Begin

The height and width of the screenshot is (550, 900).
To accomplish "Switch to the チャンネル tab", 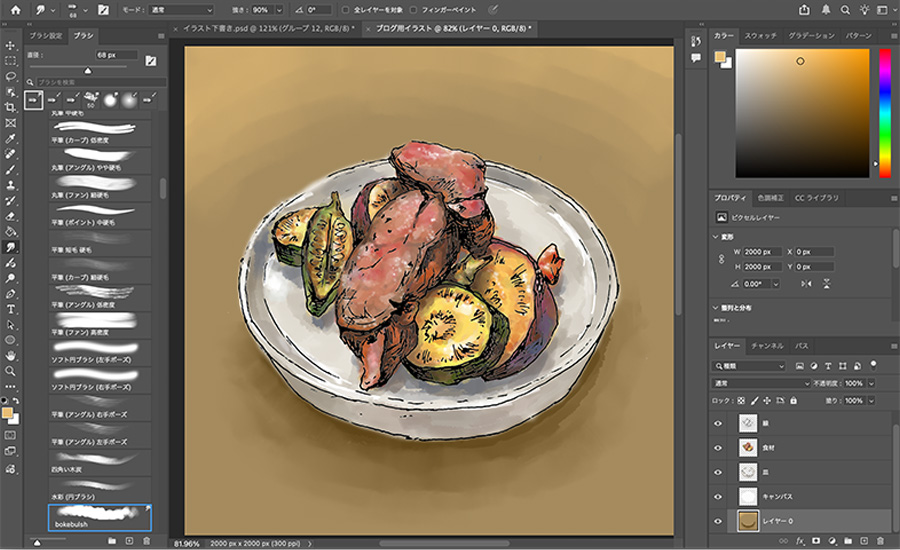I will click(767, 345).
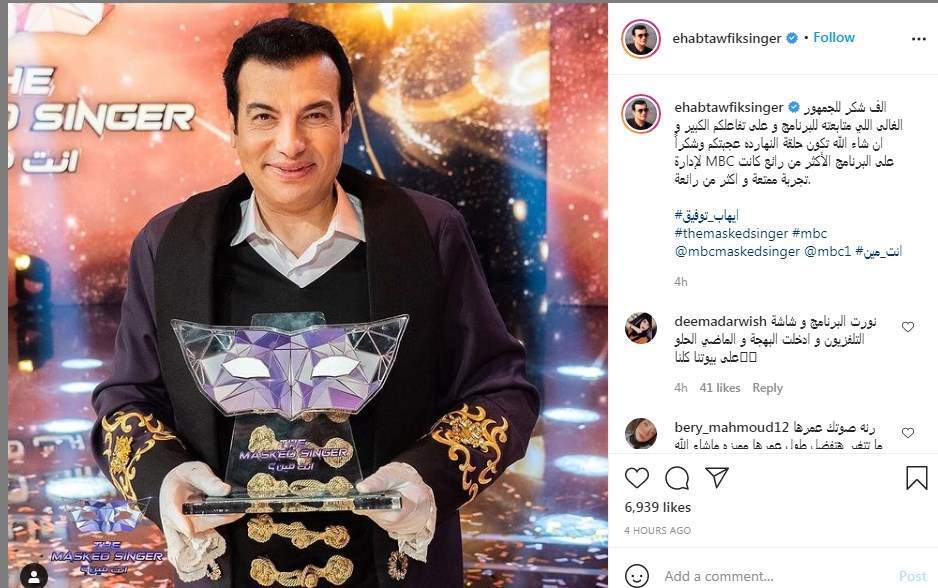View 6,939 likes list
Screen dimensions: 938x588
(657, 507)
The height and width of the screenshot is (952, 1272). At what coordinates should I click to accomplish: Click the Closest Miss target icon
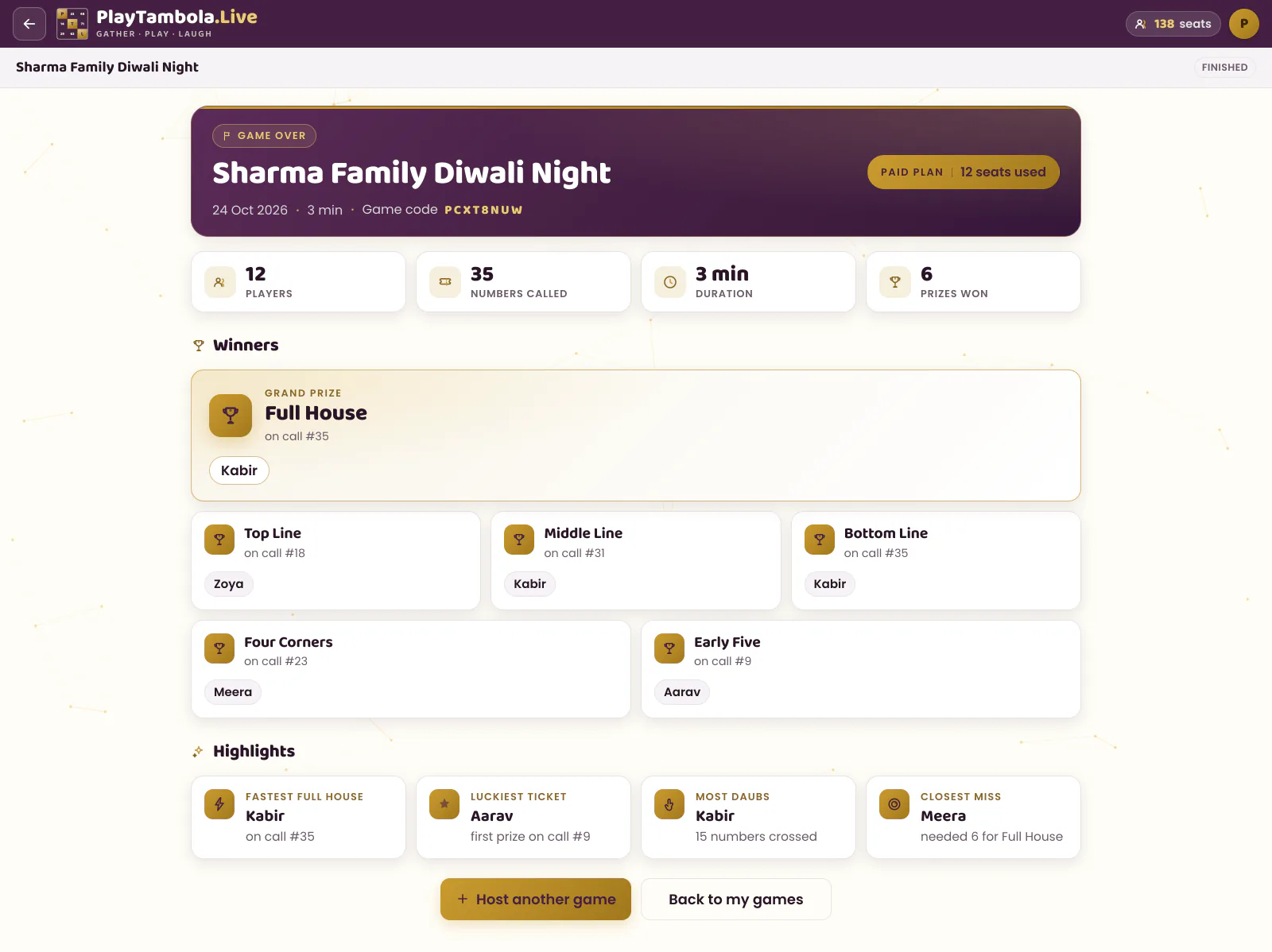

End

WHAT YOU ARE ASKED TO DO
Show each line from the entries above that contains the string "screenshot". Case counts.

RESULT FOR THIS TASK
The height and width of the screenshot is (550, 900).
The height and width of the screenshot is (952, 1272). At what coordinates should I click to accomplish: Click the Closest Miss target icon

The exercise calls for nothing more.